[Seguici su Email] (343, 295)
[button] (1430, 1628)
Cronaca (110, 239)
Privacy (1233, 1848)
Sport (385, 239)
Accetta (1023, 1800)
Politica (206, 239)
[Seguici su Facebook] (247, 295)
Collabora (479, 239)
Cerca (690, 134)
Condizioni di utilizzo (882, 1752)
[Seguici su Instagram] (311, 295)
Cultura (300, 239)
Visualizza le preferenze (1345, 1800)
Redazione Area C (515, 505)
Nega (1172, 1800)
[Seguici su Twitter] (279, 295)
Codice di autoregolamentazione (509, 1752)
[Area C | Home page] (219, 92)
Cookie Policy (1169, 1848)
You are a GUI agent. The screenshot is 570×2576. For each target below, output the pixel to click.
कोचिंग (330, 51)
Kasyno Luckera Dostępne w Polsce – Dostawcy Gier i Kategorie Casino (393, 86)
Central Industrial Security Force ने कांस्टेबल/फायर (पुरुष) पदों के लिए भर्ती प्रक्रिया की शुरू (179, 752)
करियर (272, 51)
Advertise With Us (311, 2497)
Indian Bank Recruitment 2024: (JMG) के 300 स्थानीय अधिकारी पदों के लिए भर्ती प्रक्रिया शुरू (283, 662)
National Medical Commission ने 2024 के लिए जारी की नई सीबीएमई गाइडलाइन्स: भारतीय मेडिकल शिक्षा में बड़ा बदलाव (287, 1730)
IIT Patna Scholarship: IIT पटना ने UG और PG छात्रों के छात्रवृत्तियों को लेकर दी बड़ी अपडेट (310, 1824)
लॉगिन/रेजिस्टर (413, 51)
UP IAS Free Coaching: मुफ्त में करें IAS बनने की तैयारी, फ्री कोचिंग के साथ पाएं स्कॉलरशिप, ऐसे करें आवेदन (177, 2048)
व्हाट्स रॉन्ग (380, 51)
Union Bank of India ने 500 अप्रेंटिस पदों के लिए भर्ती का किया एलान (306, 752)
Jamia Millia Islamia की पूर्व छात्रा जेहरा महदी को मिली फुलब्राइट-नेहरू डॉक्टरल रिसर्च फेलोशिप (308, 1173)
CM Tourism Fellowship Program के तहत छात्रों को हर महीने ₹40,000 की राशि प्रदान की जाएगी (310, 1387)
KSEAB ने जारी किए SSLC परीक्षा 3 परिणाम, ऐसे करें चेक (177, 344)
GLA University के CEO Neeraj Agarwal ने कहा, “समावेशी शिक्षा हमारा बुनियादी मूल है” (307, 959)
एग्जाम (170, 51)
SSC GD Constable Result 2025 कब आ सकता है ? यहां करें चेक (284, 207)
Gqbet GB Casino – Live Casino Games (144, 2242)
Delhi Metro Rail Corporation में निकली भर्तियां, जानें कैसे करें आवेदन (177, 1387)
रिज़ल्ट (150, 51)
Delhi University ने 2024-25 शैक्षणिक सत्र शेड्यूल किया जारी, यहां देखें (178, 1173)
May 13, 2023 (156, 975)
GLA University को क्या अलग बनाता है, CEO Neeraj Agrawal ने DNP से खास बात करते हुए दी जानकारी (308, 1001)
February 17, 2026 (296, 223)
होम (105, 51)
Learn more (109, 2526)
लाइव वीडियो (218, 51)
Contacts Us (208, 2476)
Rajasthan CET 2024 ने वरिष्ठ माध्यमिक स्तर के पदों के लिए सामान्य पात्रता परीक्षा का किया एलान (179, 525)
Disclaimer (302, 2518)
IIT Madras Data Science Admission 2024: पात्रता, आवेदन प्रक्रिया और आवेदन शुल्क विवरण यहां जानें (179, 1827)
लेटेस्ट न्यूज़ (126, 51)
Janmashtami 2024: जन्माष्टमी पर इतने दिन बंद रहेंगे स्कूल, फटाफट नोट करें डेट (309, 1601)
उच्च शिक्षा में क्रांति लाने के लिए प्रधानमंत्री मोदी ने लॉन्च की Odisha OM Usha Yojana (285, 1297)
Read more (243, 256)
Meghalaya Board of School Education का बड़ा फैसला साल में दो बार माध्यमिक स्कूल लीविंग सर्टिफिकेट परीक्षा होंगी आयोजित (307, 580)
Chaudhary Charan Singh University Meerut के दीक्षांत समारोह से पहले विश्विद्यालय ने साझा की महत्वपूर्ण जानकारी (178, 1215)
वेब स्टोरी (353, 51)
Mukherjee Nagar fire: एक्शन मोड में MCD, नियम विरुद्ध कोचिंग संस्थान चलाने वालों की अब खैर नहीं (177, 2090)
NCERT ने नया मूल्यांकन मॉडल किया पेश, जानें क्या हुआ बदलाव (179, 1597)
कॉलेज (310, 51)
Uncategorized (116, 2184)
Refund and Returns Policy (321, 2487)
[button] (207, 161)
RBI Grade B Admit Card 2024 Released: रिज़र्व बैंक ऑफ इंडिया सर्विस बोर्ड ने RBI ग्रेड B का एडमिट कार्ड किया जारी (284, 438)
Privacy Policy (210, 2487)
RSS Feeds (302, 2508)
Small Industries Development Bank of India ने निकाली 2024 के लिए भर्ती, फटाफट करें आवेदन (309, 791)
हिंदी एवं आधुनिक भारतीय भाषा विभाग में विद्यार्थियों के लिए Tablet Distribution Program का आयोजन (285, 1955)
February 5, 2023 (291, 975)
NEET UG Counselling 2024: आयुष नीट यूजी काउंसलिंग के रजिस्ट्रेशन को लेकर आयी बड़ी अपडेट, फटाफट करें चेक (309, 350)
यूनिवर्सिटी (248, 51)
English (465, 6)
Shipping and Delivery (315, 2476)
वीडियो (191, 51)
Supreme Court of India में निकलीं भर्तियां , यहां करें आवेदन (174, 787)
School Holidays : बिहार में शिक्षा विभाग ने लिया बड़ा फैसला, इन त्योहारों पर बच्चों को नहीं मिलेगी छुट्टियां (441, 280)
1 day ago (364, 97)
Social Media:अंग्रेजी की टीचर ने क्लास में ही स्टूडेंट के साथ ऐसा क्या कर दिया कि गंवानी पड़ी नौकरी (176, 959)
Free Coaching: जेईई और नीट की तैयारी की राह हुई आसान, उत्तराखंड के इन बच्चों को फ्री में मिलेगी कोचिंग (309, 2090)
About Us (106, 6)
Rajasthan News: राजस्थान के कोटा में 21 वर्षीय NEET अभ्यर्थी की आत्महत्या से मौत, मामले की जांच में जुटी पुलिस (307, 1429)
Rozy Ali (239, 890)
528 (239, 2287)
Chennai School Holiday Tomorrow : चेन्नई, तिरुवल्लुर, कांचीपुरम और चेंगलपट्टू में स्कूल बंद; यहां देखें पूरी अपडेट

• What the task requires
Reproduce the records above exactly.

• Your response
[Seguici su Email] (343, 295)
[button] (1430, 1628)
Cronaca (110, 239)
Privacy (1233, 1848)
Sport (385, 239)
Accetta (1023, 1800)
Politica (206, 239)
[Seguici su Facebook] (247, 295)
Collabora (479, 239)
Cerca (690, 134)
Condizioni di utilizzo (882, 1752)
[Seguici su Instagram] (311, 295)
Cultura (300, 239)
Visualizza le preferenze (1345, 1800)
Redazione Area C (515, 505)
Nega (1172, 1800)
[Seguici su Twitter] (279, 295)
Codice di autoregolamentazione (509, 1752)
[Area C | Home page] (219, 92)
Cookie Policy (1169, 1848)
You are a GUI agent. The screenshot is 570×2576. For each target below, output the pixel to click.
कोचिंग (330, 51)
Kasyno Luckera Dostępne w Polsce – Dostawcy Gier i Kategorie Casino (393, 86)
Central Industrial Security Force ने कांस्टेबल/फायर (पुरुष) पदों के लिए भर्ती प्रक्रिया की शुरू (179, 752)
करियर (272, 51)
Advertise With Us (311, 2497)
Indian Bank Recruitment 2024: (JMG) के 300 स्थानीय अधिकारी पदों के लिए भर्ती प्रक्रिया शुरू (283, 662)
National Medical Commission ने 2024 के लिए जारी की नई सीबीएमई गाइडलाइन्स: भारतीय मेडिकल शिक्षा में बड़ा बदलाव (287, 1730)
IIT Patna Scholarship: IIT पटना ने UG और PG छात्रों के छात्रवृत्तियों को लेकर दी बड़ी अपडेट (310, 1824)
लॉगिन/रेजिस्टर (413, 51)
UP IAS Free Coaching: मुफ्त में करें IAS बनने की तैयारी, फ्री कोचिंग के साथ पाएं स्कॉलरशिप, ऐसे करें आवेदन (177, 2048)
व्हाट्स रॉन्ग (380, 51)
Union Bank of India ने 500 अप्रेंटिस पदों के लिए भर्ती का किया एलान (306, 752)
Jamia Millia Islamia की पूर्व छात्रा जेहरा महदी को मिली फुलब्राइट-नेहरू डॉक्टरल रिसर्च फेलोशिप (308, 1173)
CM Tourism Fellowship Program के तहत छात्रों को हर महीने ₹40,000 की राशि प्रदान की जाएगी (310, 1387)
KSEAB ने जारी किए SSLC परीक्षा 3 परिणाम, ऐसे करें चेक (177, 344)
GLA University के CEO Neeraj Agarwal ने कहा, “समावेशी शिक्षा हमारा बुनियादी मूल है” (307, 959)
एग्जाम (170, 51)
SSC GD Constable Result 2025 कब आ सकता है ? यहां करें चेक (284, 207)
Gqbet GB Casino – Live Casino Games (144, 2242)
Delhi Metro Rail Corporation में निकली भर्तियां, जानें कैसे करें आवेदन (177, 1387)
रिज़ल्ट (150, 51)
Delhi University ने 2024-25 शैक्षणिक सत्र शेड्यूल किया जारी, यहां देखें (178, 1173)
May 13, 2023 (156, 975)
GLA University को क्या अलग बनाता है, CEO Neeraj Agrawal ने DNP से खास बात करते हुए दी जानकारी (308, 1001)
February 17, 2026 (296, 223)
होम (105, 51)
Learn more (109, 2526)
लाइव वीडियो (218, 51)
Contacts Us (208, 2476)
Rajasthan CET 2024 ने वरिष्ठ माध्यमिक स्तर के पदों के लिए सामान्य पात्रता परीक्षा का किया एलान (179, 525)
Disclaimer (302, 2518)
IIT Madras Data Science Admission 2024: पात्रता, आवेदन प्रक्रिया और आवेदन शुल्क विवरण यहां जानें (179, 1827)
लेटेस्ट न्यूज़ (126, 51)
Janmashtami 2024: जन्माष्टमी पर इतने दिन बंद रहेंगे स्कूल, फटाफट नोट करें डेट (309, 1601)
उच्च शिक्षा में क्रांति लाने के लिए प्रधानमंत्री मोदी ने लॉन्च की Odisha OM Usha Yojana (285, 1297)
Read more (243, 256)
Meghalaya Board of School Education का बड़ा फैसला साल में दो बार माध्यमिक स्कूल लीविंग सर्टिफिकेट परीक्षा होंगी आयोजित (307, 580)
Chaudhary Charan Singh University Meerut के दीक्षांत समारोह से पहले विश्विद्यालय ने साझा की महत्वपूर्ण जानकारी (178, 1215)
वेब स्टोरी (353, 51)
Mukherjee Nagar fire: एक्शन मोड में MCD, नियम विरुद्ध कोचिंग संस्थान चलाने वालों की अब खैर नहीं (177, 2090)
NCERT ने नया मूल्यांकन मॉडल किया पेश, जानें क्या हुआ बदलाव (179, 1597)
कॉलेज (310, 51)
Uncategorized (116, 2184)
Refund and Returns Policy (321, 2487)
[button] (207, 161)
RBI Grade B Admit Card 2024 Released: रिज़र्व बैंक ऑफ इंडिया सर्विस बोर्ड ने RBI ग्रेड B का एडमिट कार्ड किया जारी (284, 438)
Privacy Policy (210, 2487)
RSS Feeds (302, 2508)
Small Industries Development Bank of India ने निकाली 2024 के लिए भर्ती, फटाफट करें आवेदन (309, 791)
हिंदी एवं आधुनिक भारतीय भाषा विभाग में विद्यार्थियों के लिए Tablet Distribution Program का आयोजन (285, 1955)
February 5, 2023 (291, 975)
NEET UG Counselling 2024: आयुष नीट यूजी काउंसलिंग के रजिस्ट्रेशन को लेकर आयी बड़ी अपडेट, फटाफट करें चेक (309, 350)
यूनिवर्सिटी (248, 51)
English (465, 6)
Shipping and Delivery (315, 2476)
वीडियो (191, 51)
Supreme Court of India में निकलीं भर्तियां , यहां करें आवेदन (174, 787)
School Holidays : बिहार में शिक्षा विभाग ने लिया बड़ा फैसला, इन त्योहारों पर बच्चों को नहीं मिलेगी छुट्टियां (441, 280)
1 day ago (364, 97)
Social Media:अंग्रेजी की टीचर ने क्लास में ही स्टूडेंट के साथ ऐसा क्या कर दिया कि गंवानी पड़ी नौकरी (176, 959)
Free Coaching: जेईई और नीट की तैयारी की राह हुई आसान, उत्तराखंड के इन बच्चों को फ्री में मिलेगी कोचिंग (309, 2090)
About Us (106, 6)
Rajasthan News: राजस्थान के कोटा में 21 वर्षीय NEET अभ्यर्थी की आत्महत्या से मौत, मामले की जांच में जुटी पुलिस (307, 1429)
Rozy Ali (239, 890)
528 (239, 2287)
Chennai School Holiday Tomorrow : चेन्नई, तिरुवल्लुर, कांचीपुरम और चेंगलपट्टू में स्कूल बंद; यहां देखें पूरी अपडेट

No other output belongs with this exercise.